From: Bernd Schmidt <bschmidt@redhat.com>
To: Kelvin Nilsen <kdnilsen@linux.vnet.ibm.com>, gcc-patches@gcc.gnu.org
Subject: Re: RFC: Incomplete Draft Patches to Correct Errors in Loop Unrolling Frequencies (bugzilla problem 68212)
Date: Mon, 09 Nov 2015 17:35:00 -0000 [thread overview]
Message-ID: <5640D958.7010300@redhat.com> (raw)
In-Reply-To: <563E0E67.1090101@linux.vnet.ibm.com>
On 11/07/2015 03:44 PM, Kelvin Nilsen wrote:
> This is a draft patch to partially address the concerns described in
> bugzilla problem report
> https://gcc.gnu.org/bugzilla/show_bug.cgi?id=68212). The patch is
> incomplete in the sense that there are some known shortcomings with
> nested loops which I am still working on. I am sending this out for
> comments at this time because we would like these patches to be
> integrated into the GCC 6 release and want to begin responding to
> community feedback as soon as possible in order to make the integration
> possible.
I'll mainly comment on style points right now. Your code generally looks
mostly good but doesn't quite follow our guidelines. In terms of logic
I'm sure there will be followup questions after the first round of
points is addressed. Others might be better qualified to review the
frequencies manipulation; for this first round I'm just assuming that
the general idea is sound (but would appreciate input).

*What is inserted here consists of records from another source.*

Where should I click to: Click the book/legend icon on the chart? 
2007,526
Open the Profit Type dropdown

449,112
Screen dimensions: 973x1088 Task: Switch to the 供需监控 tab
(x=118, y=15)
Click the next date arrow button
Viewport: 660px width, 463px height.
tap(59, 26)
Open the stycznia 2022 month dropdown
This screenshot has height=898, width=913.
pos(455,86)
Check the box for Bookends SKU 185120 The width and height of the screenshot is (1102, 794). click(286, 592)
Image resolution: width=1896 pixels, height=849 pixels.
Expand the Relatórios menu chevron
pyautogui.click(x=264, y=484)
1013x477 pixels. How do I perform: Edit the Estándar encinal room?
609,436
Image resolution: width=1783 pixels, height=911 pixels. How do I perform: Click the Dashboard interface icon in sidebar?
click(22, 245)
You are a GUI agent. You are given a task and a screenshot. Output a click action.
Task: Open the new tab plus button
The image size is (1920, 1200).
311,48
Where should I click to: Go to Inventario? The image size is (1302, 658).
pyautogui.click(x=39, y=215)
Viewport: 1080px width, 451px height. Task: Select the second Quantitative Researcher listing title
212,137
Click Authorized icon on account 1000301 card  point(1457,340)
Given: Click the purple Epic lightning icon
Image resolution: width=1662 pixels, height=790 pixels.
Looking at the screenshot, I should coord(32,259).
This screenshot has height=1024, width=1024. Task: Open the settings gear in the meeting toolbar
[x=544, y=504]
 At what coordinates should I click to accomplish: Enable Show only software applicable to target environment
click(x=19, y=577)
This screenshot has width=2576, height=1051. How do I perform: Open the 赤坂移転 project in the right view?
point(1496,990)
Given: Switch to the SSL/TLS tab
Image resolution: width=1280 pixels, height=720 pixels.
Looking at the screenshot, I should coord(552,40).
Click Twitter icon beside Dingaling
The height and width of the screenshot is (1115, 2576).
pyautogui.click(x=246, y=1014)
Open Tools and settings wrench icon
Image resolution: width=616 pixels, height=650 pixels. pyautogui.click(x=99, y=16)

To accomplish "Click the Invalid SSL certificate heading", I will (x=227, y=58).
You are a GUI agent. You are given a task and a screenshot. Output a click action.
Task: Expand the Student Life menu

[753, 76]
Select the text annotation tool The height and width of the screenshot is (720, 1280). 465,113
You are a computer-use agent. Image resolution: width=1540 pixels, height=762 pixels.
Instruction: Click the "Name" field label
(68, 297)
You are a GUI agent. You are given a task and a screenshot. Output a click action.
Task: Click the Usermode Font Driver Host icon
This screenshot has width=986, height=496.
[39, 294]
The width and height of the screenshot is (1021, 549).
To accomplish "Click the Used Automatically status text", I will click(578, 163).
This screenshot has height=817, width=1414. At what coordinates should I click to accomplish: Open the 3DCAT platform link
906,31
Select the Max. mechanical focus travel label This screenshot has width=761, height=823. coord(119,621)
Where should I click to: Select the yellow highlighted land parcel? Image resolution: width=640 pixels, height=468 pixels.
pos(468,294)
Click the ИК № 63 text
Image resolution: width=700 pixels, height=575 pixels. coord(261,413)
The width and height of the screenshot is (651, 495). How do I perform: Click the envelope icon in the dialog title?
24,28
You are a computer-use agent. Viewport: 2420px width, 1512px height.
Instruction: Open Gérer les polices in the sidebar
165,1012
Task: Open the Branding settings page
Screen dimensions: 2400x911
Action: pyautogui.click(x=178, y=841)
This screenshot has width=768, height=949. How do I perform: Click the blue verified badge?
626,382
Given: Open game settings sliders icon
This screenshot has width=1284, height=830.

> 1. Before a loop body is unpeeled into a pre-header location, we
> temporarily adjust the loop body frequencies to represent the values
> appropriate for the context into which the loop body is to be
> copied.
>
> 2. After unrolling the loop body (by replicating the loop body (N-1)
> times within the loop), we recompute all frequencies associated with
> blocks contained within the loop.
If these are independent from each other it might be better to split up
the patch.
> (check_loop_frequency_integrity): new helper routine
> (set_zero_probability): added another parameter
> (duplicate_loop_to_header_edge): Add code to recompute loop
> body frequencies after blocks are replicated (unrolled) into the loop
> body. Introduce certain help routines because existing infrastructure
> routines are not reliable during typical executions of
> duplicate_loop_to_header_edge().
Please review our guidelines how to write ChangeLogs - capitalize,
punctuate, and document only the what, not the why. Also, linewrap manually.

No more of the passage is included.